== Exercise task ==
Turn the records between the line containing "Click the Google+ icon in table header" and the line containing "click(793, 38)", inclusive, into a Markdown table with the columns Row and Record line, leaving out any blank lines.

## begin Information provided

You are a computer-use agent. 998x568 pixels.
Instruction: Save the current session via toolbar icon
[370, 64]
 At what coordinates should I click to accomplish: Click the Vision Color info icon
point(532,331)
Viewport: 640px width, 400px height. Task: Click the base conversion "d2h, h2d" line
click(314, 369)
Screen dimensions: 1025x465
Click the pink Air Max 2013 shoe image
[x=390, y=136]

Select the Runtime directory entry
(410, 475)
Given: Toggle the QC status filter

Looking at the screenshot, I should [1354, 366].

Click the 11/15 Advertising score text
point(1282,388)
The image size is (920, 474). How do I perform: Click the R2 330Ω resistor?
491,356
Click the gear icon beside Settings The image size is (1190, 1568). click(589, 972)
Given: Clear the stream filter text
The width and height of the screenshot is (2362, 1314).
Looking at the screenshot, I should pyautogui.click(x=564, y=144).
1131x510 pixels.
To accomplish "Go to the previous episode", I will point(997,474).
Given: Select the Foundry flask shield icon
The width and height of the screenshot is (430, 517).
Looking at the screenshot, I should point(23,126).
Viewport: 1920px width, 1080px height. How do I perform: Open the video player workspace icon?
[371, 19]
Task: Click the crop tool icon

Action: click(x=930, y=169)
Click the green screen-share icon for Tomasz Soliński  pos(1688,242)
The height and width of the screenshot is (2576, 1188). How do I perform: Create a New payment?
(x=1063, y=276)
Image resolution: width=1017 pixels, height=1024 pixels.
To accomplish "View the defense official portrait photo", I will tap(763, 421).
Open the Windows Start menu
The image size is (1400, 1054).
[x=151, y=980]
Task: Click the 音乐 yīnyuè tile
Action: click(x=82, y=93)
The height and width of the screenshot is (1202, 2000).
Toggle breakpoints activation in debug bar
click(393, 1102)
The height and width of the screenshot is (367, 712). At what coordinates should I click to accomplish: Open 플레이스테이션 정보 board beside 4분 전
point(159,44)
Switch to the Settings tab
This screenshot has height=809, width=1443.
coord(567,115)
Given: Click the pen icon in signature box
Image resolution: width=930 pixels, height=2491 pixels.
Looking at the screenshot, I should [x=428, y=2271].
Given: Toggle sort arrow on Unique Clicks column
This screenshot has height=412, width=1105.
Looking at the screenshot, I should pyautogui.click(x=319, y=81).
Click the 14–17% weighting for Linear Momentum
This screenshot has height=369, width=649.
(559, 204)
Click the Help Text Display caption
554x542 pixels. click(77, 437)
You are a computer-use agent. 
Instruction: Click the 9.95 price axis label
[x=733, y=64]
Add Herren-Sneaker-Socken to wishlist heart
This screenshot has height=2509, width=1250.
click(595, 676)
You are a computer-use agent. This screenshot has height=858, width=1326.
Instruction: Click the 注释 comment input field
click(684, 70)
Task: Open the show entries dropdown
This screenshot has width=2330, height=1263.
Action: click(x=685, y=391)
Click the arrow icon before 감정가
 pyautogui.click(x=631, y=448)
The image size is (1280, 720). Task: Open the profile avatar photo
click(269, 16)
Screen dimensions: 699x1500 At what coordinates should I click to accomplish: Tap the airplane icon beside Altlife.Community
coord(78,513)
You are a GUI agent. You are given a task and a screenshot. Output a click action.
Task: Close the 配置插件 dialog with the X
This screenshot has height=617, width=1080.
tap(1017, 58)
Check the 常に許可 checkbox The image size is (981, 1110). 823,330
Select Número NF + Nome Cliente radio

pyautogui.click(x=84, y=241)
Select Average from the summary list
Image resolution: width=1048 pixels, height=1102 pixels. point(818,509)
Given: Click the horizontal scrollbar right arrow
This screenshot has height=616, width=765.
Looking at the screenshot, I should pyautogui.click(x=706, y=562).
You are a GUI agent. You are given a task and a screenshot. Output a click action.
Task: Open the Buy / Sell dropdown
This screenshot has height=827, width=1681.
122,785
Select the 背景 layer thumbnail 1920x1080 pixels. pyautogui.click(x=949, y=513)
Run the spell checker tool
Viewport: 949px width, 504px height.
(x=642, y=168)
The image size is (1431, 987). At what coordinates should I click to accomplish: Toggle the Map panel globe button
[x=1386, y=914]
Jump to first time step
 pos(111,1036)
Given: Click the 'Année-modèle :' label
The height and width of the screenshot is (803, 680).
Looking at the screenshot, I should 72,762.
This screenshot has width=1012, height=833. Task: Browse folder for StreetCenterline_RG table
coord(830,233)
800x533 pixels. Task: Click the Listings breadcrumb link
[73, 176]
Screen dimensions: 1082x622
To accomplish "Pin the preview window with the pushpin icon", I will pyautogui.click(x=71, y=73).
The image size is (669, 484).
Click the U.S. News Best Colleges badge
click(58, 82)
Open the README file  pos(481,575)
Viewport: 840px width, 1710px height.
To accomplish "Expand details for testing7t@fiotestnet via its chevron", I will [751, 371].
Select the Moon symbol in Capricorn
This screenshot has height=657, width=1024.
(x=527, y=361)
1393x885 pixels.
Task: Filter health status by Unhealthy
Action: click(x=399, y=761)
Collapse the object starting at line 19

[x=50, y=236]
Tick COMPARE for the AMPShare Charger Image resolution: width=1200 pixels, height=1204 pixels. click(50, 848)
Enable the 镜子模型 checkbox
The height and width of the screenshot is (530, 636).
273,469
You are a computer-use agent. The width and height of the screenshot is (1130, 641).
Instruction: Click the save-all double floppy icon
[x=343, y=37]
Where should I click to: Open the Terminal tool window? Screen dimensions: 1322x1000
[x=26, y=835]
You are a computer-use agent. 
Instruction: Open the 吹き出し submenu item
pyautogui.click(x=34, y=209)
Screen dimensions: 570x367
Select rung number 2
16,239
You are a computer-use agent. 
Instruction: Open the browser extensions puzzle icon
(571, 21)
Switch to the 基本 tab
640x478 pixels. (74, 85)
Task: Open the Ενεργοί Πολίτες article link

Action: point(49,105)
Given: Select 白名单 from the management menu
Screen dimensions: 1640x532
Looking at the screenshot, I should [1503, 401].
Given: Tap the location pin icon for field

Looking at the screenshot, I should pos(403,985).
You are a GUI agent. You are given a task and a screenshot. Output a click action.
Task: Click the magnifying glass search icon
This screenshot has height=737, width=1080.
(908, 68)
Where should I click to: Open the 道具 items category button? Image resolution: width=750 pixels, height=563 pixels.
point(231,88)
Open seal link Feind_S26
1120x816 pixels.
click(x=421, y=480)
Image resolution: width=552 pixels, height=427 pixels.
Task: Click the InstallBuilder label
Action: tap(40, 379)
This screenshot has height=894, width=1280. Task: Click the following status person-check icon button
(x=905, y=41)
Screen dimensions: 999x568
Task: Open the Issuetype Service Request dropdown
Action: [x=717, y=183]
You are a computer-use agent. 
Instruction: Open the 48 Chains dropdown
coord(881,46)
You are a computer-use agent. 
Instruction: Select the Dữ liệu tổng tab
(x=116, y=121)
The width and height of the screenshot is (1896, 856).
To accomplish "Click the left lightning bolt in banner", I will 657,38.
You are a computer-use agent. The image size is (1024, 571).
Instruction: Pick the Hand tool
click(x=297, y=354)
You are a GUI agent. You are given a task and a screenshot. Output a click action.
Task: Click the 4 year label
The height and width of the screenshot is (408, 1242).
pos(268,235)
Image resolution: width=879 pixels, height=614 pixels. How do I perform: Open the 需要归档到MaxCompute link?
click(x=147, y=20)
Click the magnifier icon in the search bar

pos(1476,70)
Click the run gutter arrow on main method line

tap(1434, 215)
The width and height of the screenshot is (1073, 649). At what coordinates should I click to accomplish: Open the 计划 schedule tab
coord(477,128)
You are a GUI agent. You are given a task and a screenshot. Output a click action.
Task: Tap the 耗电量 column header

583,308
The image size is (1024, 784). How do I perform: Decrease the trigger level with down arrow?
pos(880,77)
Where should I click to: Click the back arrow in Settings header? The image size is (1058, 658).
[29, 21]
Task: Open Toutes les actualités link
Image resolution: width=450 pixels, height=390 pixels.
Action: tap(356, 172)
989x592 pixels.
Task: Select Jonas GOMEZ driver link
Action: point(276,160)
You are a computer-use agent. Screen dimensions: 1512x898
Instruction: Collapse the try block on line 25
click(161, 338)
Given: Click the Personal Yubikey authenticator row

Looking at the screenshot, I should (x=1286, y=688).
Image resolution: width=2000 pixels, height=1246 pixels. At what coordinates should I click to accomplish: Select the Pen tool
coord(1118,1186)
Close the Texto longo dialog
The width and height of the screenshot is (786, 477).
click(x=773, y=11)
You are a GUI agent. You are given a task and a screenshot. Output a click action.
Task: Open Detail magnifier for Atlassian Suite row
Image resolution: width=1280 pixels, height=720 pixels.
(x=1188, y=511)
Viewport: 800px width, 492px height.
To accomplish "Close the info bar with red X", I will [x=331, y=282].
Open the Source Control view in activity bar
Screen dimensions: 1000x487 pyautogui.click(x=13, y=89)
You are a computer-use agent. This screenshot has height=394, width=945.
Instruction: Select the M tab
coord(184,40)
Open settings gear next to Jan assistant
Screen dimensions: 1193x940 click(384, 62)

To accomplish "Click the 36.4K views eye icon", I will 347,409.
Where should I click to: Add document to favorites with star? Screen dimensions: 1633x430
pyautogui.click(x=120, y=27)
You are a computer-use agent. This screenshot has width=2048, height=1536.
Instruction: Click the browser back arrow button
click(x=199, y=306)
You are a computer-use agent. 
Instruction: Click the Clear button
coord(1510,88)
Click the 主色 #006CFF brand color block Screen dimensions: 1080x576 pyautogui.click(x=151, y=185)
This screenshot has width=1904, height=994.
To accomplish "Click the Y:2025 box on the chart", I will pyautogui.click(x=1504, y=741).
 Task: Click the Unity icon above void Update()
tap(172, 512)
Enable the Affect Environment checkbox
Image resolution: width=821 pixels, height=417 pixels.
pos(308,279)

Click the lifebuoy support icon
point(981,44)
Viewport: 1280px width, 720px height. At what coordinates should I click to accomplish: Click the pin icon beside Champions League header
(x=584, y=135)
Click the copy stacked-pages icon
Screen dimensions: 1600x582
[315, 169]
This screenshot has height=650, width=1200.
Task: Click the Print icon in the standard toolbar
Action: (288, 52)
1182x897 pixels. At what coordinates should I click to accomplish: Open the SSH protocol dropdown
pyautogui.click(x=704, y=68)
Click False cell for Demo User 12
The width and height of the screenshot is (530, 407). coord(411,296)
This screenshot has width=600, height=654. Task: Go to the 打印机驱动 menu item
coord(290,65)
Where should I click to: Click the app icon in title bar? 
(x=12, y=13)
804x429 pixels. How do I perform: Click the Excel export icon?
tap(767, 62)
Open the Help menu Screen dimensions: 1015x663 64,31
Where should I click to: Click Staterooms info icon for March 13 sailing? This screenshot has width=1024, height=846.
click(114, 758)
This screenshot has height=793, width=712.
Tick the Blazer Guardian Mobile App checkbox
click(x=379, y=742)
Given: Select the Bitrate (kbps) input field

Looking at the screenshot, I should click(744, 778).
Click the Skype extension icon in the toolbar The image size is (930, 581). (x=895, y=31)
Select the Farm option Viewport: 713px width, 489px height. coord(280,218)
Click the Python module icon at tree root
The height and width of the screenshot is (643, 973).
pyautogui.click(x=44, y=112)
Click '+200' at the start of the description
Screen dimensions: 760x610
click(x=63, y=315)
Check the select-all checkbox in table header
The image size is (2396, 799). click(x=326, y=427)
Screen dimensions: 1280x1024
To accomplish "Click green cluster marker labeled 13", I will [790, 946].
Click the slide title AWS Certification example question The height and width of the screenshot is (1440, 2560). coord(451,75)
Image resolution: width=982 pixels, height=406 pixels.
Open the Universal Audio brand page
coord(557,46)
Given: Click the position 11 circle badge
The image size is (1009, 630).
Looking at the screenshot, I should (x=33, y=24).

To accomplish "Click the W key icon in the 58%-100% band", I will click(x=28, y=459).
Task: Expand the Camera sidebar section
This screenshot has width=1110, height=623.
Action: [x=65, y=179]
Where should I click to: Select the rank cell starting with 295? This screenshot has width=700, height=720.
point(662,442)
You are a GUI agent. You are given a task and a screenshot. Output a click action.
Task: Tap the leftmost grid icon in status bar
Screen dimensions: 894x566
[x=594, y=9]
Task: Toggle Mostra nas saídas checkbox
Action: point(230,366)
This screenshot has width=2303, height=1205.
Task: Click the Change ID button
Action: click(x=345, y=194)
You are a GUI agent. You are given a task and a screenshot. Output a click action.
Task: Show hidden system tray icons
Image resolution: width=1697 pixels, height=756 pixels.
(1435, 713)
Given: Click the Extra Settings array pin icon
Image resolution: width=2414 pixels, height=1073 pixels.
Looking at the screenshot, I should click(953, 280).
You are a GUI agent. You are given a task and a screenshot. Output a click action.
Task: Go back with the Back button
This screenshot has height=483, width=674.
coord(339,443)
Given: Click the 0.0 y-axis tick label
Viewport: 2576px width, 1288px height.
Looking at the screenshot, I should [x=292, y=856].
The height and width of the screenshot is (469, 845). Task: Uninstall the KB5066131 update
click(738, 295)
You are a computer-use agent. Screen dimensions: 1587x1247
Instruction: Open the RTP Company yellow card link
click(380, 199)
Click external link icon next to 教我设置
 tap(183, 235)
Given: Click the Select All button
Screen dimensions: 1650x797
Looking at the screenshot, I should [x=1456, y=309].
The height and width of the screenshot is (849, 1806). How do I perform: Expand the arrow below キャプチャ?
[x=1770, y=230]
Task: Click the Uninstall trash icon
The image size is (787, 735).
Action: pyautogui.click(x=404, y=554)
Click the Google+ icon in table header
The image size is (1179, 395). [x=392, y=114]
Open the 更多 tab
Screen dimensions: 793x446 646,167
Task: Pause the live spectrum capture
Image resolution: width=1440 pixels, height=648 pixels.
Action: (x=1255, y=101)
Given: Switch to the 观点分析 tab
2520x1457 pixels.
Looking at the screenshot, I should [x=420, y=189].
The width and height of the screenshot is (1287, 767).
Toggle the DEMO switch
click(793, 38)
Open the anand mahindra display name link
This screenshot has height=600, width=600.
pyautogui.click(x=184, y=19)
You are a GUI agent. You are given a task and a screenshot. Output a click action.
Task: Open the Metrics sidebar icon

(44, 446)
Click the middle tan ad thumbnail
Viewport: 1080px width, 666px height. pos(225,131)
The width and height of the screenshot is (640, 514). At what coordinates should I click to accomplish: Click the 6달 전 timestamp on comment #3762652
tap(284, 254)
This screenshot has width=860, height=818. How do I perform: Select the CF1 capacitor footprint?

## end Information provided

== Written solution ==
| Row | Record line |
|---|---|
| 1 | Click the Google+ icon in table header |
| 2 | The image size is (1179, 395). [x=392, y=114] |
| 3 | Open the 更多 tab |
| 4 | Screen dimensions: 793x446 646,167 |
| 5 | Task: Pause the live spectrum capture |
| 6 | Image resolution: width=1440 pixels, height=648 pixels. |
| 7 | Action: (x=1255, y=101) |
| 8 | Given: Switch to the 观点分析 tab |
| 9 | 2520x1457 pixels. |
| 10 | Looking at the screenshot, I should [x=420, y=189]. |
| 11 | The width and height of the screenshot is (1287, 767). |
| 12 | Toggle the DEMO switch |
| 13 | click(793, 38) |